Asynchronously deletes all documents with a matching document_ids from the document store.

**Arguments**:

- `document_ids`: the document ids to delete

<a id="haystack_integrations.document_stores.elasticsearch.document_store.ElasticsearchDocumentStore.delete_all_documents"></a>

#### ElasticsearchDocumentStore.delete\_all\_documents

```python
def delete_all_documents(recreate_index: bool = False) -> None
```

Deletes all documents in the document store.

A fast way to clear all documents from the document store while preserving any index settings and mappings.

**Arguments**:

- `recreate_index`: If True, the index will be deleted and recreated with the original mappings and
settings. If False, all documents will be deleted using the `delete_by_query` API.

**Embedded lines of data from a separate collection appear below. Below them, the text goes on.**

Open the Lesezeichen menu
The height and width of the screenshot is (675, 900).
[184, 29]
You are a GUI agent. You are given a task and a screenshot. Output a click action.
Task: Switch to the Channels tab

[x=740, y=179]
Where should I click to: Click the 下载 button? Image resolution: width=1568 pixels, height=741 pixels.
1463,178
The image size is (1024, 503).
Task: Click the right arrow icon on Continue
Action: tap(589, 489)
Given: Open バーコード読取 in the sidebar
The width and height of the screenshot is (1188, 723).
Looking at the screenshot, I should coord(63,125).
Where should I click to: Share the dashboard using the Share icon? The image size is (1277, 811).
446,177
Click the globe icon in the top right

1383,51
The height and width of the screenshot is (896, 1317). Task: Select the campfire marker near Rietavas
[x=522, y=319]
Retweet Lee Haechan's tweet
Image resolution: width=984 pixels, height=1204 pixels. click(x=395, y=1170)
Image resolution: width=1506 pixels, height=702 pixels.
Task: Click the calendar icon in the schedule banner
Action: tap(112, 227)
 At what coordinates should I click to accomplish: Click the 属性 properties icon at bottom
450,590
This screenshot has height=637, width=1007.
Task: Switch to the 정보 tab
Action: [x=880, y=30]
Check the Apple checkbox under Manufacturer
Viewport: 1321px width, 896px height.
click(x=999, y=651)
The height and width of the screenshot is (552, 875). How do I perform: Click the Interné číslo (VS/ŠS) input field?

<a id="haystack_integrations.document_stores.elasticsearch.document_store.ElasticsearchDocumentStore.delete_all_documents_async"></a>

#### ElasticsearchDocumentStore.delete\_all\_documents\_async

```python
async def delete_all_documents_async(recreate_index: bool = False) -> None
```

Asynchronously deletes all documents in the document store.

A fast way to clear all documents from the document store while preserving any index settings and mappings.

**Arguments**:

- `recreate_index`: If True, the index will be deleted and recreated with the original mappings and
settings. If False, all documents will be deleted using the `delete_by_query` API.